Freeman Foote notes that the goals of the two different messages being sent to the pill bottle group were to provide encouraging nudges to either celebrate the “victory” of taking the pill yesterday or to urge people to take it today, she says. “There is room to improve the messaging by providing stronger language,” says Freeman Foote. “If they tested different messaging, they may have seen that by addressing the severity of not taking the medication exactly as it should be taken. There may have been shifts in adherence or blood pressure levels.”
The COVID-19 pandemic has led to an unexpected increase in the use of telehealth. Freeman Foote says behavioral economics could provide some useful insights into telehealth usage and those who are reluctant to use it: “If we could ascertain more about people’s motivations or lack thereof by addressing barriers, then smart communications and content could be developed using behavioral techniques to continue growing adoption.”

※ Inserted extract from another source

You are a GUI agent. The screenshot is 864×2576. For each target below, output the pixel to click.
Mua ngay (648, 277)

When reflecting upon the successes and failures of behavioral economics used in healthcare, Freeman Foote says she has learned the pitfalls of generalizations. “It’s important to develop tailored and specific communications to meet individuals where they are in their current healthcare journey and plan for that unpredictability,” she says. “There will never be a one-size-fits-all solution, because all people act differently. When taking a more personalized approach, the odds of driving positive behavioral change are greatly increased.”

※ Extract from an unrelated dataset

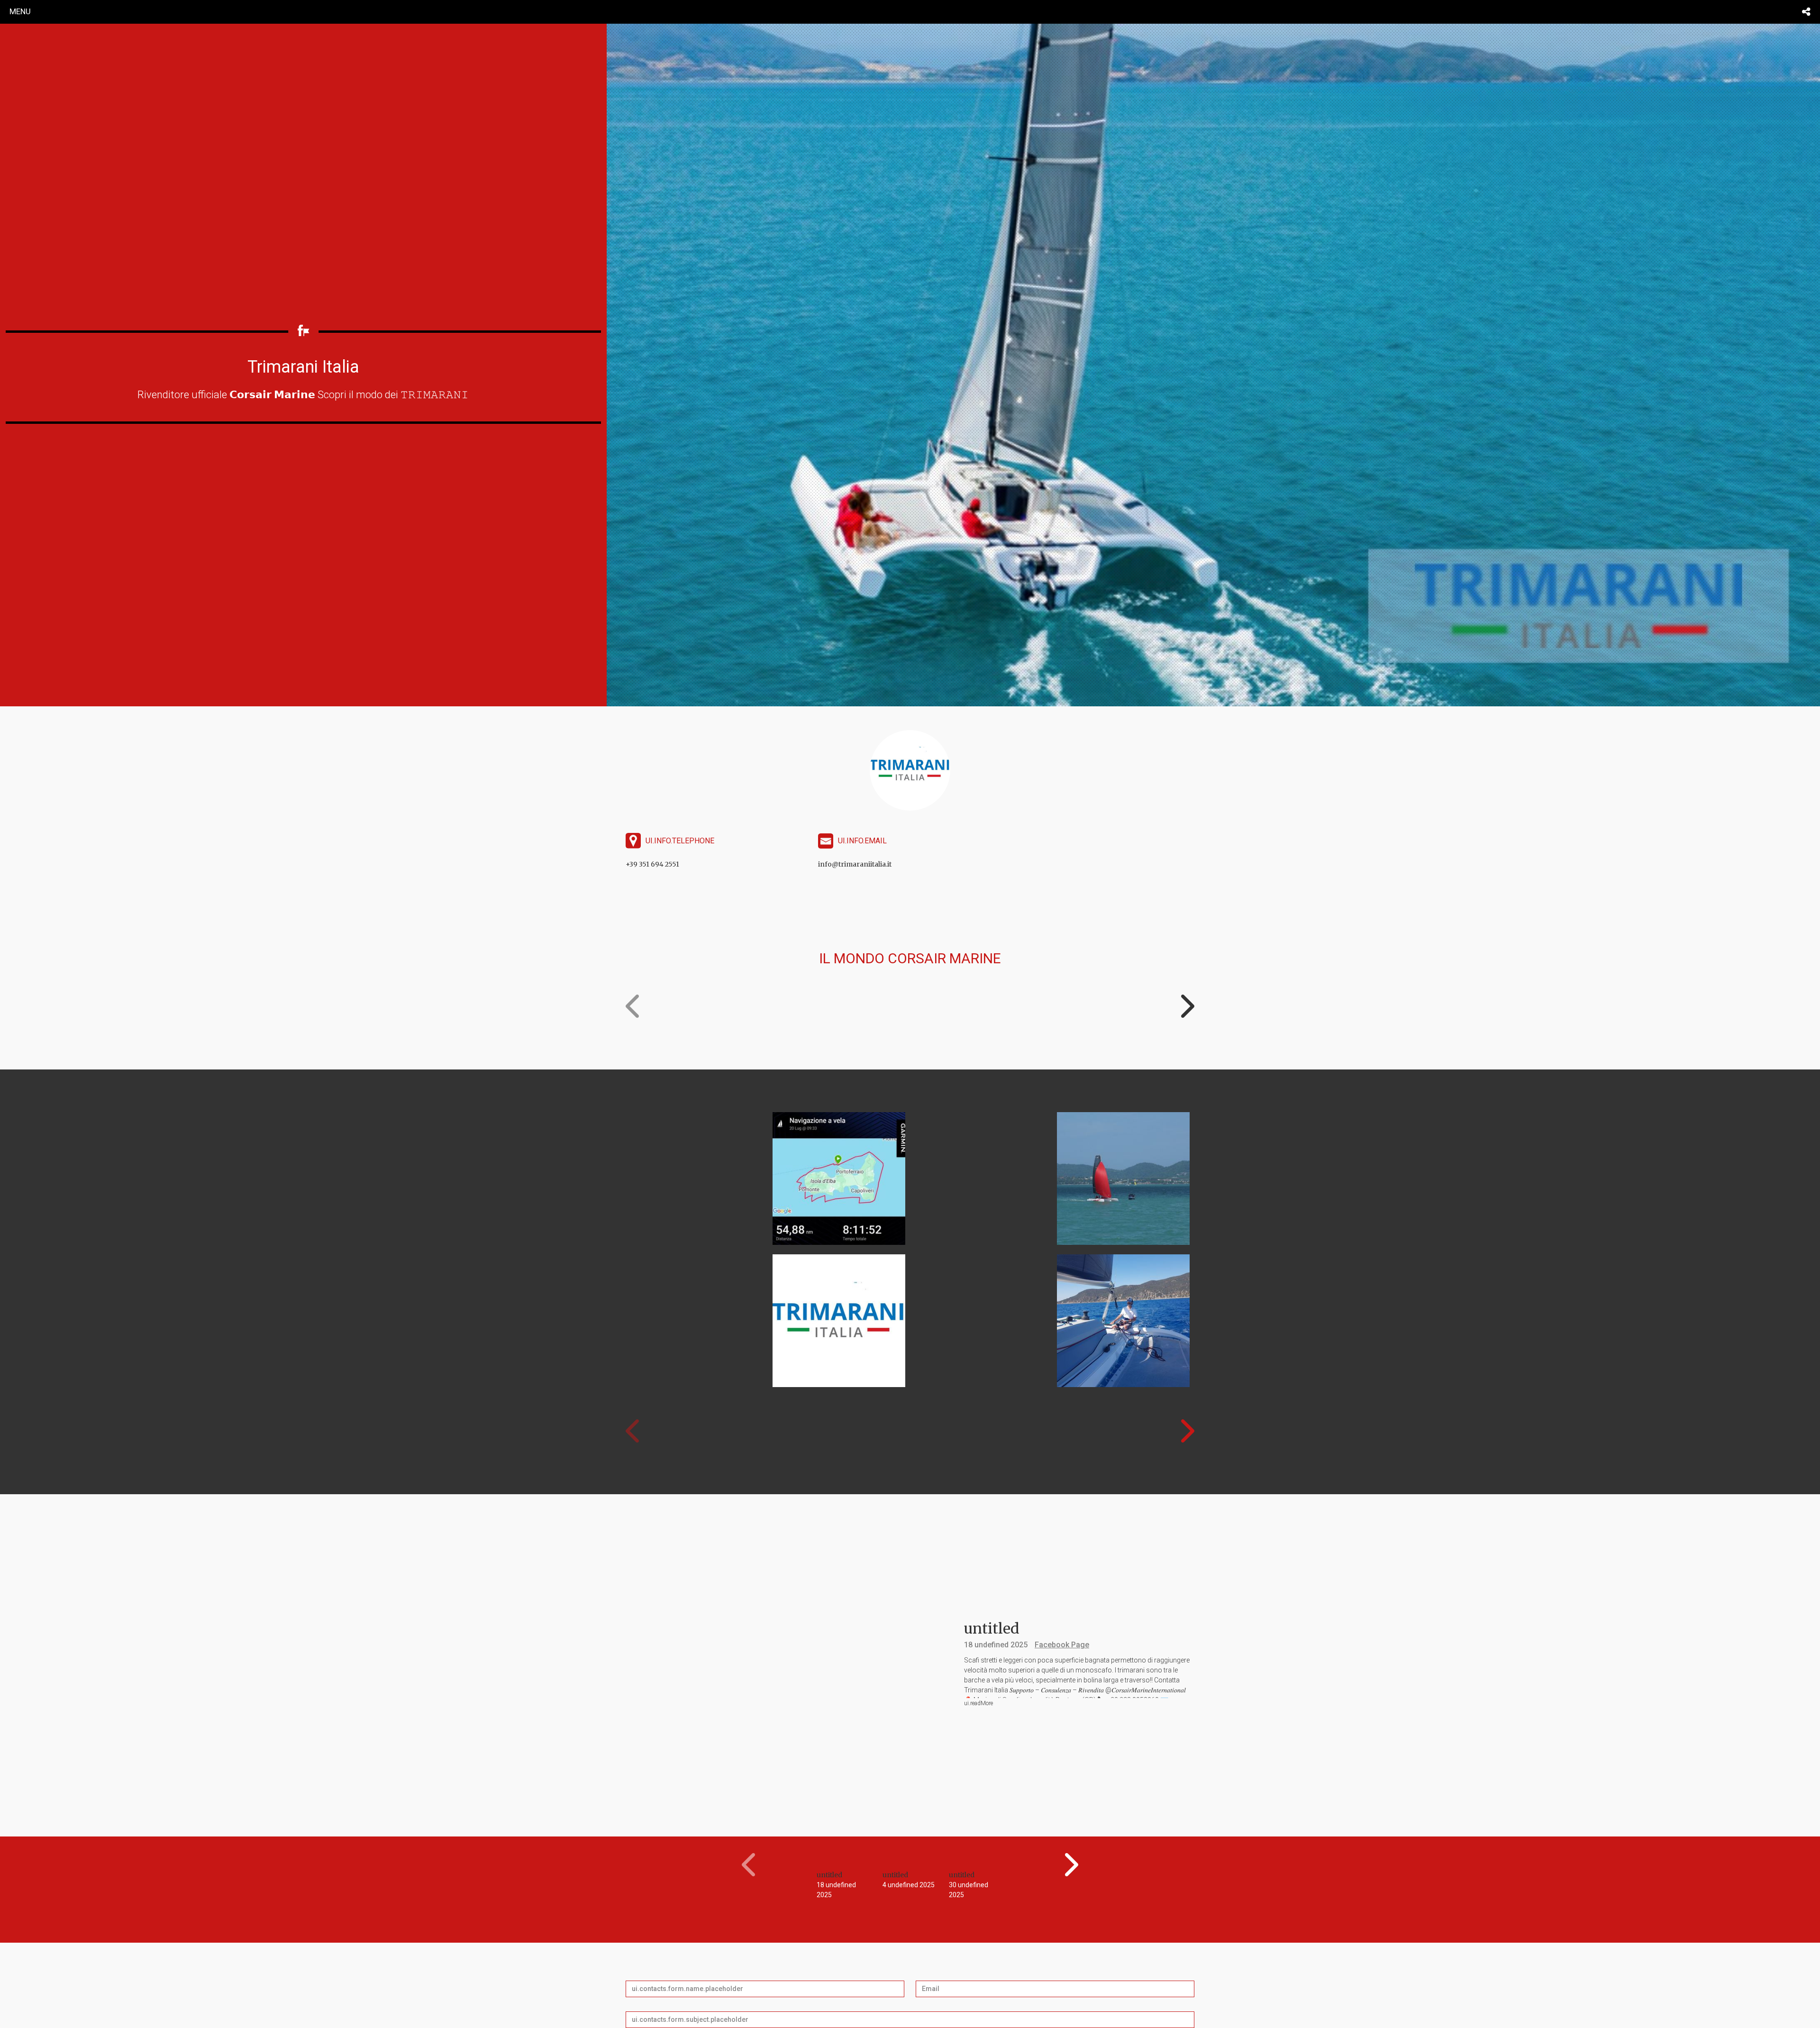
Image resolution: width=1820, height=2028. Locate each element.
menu (20, 11)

Leander has learned that shifting behaviors is difficult. “People are wired for instant gratification, yet in healthcare we often ask people to shift behaviors now for benefits that will not show up for years or decades, such as ‘don’t drink sugary sodas to avoid getting diabetes in 20 years.’ We need to find ways to provide shorter-term benefits for these kinds of behavioral shifts.”
Rice has realized that it is difficult to predict how effective a new behavioral economic strategy will be because there is no underlying theoretical model that helps gauge the impact of specific interventions. “One thing that’s great about behavioral economics is that interventions are often very cheap compared to traditional economic incentives,” he says. A study in Africa, for example, found that if a person with HIV has a good chance of winning a very small prize in a lottery, they are more likely to take antiretroviral medications.
The bottom line is that many principles of behavioral economics can be applied to healthcare. “Some work better than others, but all of them have their place and purpose and should be applied and tested appropriately in the industry,” Freeman Foote says.
Karen Appold is a medical writer in the Lehigh Valley region of Pennsylvania.